Ich berufe mich bei meiner Beurteilung auch auf einen Betroffenen, dessen Kompetenz unumstritten ist und der einer der wichtigsten Persönlichkeiten des kulturellen Lebens in Rheinland-Pfalz ist: Georgs Delnon, der Intendant des Mainzer Staatstheaters. Er hat in der Mittagskultursendung des SWR 2 kurz vor Weihnachten, zur Orchesterreform befragt, sinngemäß geantwortet: „Mir sind die Kulturpolitiker lieber, die durch Strukturreformen etwas ändern wollen, als die, die nur sagen: Spart mal schön!“ Dem ist nichts hinzuzufügen.
Und dieses Nachdanken über Strukturen gilt auch für andere Bereichen, ob es die Zusammenarbeit im Bibliothekswesen betrifft, das Bemühen um lebendige, den Gästen nähere Museen, oder um attraktive Formen der Nachwuchsförderung in Musik, Bildender Kunst und anderen kulturellen Sparten.
Kurz nennen will ich noch ein aktuelles Beispiel für die Schaffung von Strukturen, die die kulturelle Arbeit unterstützen: Die Versicherung für ehrenamtlich Aktive.
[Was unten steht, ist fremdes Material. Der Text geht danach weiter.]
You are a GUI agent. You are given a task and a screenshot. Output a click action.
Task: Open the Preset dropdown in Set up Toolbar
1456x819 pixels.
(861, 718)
Initiativen und Vereine haben nun mehr Sicherheit; die Bitte, ehrenamtlich tätig zu werden, kann man jetzt mit besserem Gewissen aussprechen. Die Geschäftsstelle „Ehrenamt“ im Innenministerium hilft gerne bei allen Fragen.
Zwei Annäherungen an den Stellenwert des Kulturellen zum Schluß:
Eine poetische zuerst:
Im Dezember letzten Jahres konnte man von einem schönen Projekt eines Kölner Bildhauers lesen, der Lutz Fritsch heißt (das sind die kleinen Unterschiede...).
Er hat rund 1000 KünstlerInnen und WissenschaftlerInnen um eine Bücherspende für eine „Bibliothek im Eis“ in der Antarktis gebeten.
Diese Lieblingsbücher können die ForscherInnen in Zukunft in einem eiswüstentauglichen Container auf dem Eis als „Lesesaal“ nutzen, mit Kirschholzregalen und auf einem braunen Ledersofa sitzend. Normalerweise leben und arbeiten die Forscher 10 m unter der Erde, ohne Tageslicht, beklemmend eng.
Bücher, Kultur in eine der lebensfeindlichsten Regionen der Welt zu bringen und nutzbar zu machen – eine wunderbare Idee.
Und, etwas näher und uns direkt betreffend:
Die Landesregierung hat vor einiger Zeit ihre Halbzeitbilanz vorgelegt, dabei steht neben Bildung und Wissenschaft die Kultur an erster Stelle. Das ist gut so!
Wir sind aufgefordert, selbstbewusst für den hohen Stellenwert des Kulturellen in der Politik einzutreten (das ist sicher in der Kommunalpolitik noch schwerer als hier), dabei dürfen wir nicht vom „grünen Tisch“ aus bürokratisch über Kultur reden; wichtig ist, dass die im Kulturleben Engagierten merken, dass wir mit Leidenschaft für ihre Belange eintreten und ihre Aktivitäten respektvoll und mit Sympathie wahrnehmen.